Last month, surgeons performed 28 fluid-spewing orthopedic cases in a single day at the 3-OR Boston Out-Patient Surgical Suites in Waltham, Mass. Had that many procedures been performed when the facility opened in 2004, fluid waste management would have been an aggravating and messy part of the day. Nurses would have been lugging dozens of heavy, fluid-filled canisters out of the ORs, and would have been exposed to splashback when they poured the contaminated contents down the hopper. Surgeons wouldn't have liked all the time it took nurses to manually dispose of the fluid waste, and the surgical team would have had to shuffle along on slick OR floors so they didn't slip and fall.

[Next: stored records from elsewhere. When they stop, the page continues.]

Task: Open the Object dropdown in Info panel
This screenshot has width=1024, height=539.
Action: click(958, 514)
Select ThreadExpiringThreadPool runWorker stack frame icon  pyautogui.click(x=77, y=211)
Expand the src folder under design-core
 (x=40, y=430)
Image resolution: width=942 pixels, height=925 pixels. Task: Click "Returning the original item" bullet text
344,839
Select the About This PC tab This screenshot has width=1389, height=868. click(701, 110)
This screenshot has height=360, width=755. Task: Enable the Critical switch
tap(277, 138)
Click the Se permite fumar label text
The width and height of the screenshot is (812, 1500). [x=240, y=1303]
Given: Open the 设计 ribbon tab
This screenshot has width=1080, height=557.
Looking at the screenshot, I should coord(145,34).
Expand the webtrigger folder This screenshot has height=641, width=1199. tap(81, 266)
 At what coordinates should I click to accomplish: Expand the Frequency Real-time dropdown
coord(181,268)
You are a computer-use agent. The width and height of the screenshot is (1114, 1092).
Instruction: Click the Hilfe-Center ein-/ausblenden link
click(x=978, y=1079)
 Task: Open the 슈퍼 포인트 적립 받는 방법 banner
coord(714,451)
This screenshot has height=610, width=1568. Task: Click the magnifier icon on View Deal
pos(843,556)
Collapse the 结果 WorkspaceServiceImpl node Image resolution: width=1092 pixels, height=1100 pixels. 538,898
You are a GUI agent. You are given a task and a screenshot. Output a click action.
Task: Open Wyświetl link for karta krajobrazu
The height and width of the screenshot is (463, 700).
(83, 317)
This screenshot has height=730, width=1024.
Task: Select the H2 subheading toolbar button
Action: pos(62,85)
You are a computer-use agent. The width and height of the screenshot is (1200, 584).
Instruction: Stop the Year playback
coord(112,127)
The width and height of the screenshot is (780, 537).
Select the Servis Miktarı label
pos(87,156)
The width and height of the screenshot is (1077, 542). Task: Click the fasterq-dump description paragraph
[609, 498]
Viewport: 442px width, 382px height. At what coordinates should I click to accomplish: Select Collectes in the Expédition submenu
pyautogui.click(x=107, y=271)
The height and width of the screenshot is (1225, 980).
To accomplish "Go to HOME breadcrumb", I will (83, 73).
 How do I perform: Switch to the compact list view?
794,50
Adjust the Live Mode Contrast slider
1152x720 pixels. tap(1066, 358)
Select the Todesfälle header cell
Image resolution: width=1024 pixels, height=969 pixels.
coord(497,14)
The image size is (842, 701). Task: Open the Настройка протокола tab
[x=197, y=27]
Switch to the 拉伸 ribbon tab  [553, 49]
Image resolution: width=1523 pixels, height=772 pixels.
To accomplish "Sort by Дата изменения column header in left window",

None of that happened on that recent July day because the surgery center had decided years ago to invest in a closed fluid waste management system.
"I didn't think about fluid management at all," says Greg DeConciliis, PA-C, CASC, administrator at Boston Out-Patient Surgical Suites. "We didn't have any issues."
In that way, good fluid waste management systems are like refs at a well-officiated basketball game: When they're doing their job, you barely notice that they're there. There are 2 main options of closed collection systems, and the right choice for your facility depends on your budget and case mix (see "Time for a Fluid Waste Management Upgrade?").
- Wall-mounted removal. Fluid- collection canisters are positioned next to the OR table on a mobile cart. When the canisters are filled, nurses or surgical techs roll the unit to a wall-mounted disposal system, remove the filled canisters and place them in the system, which automatically flush the canisters.
- Mobile collection. These mobile units have large internal reservoirs with the capacity to collect runoff during several fluid-heavy cases. Staff wheel a cart into the OR and attach its ports to arthroscopy pumps, surgical drapes or floor wicking devices. When the cart's reservoirs are filled, staff roll the cart to a dedicated docking station, which automatically empties the cart's contents into the sewer system.
"We decided to invest in a mobile closed system after realizing that the disposal costs, storage issues, staff complaints and potential for employee injury all meant that buying a closed system was worth the expense," says Mr. DeConciliis.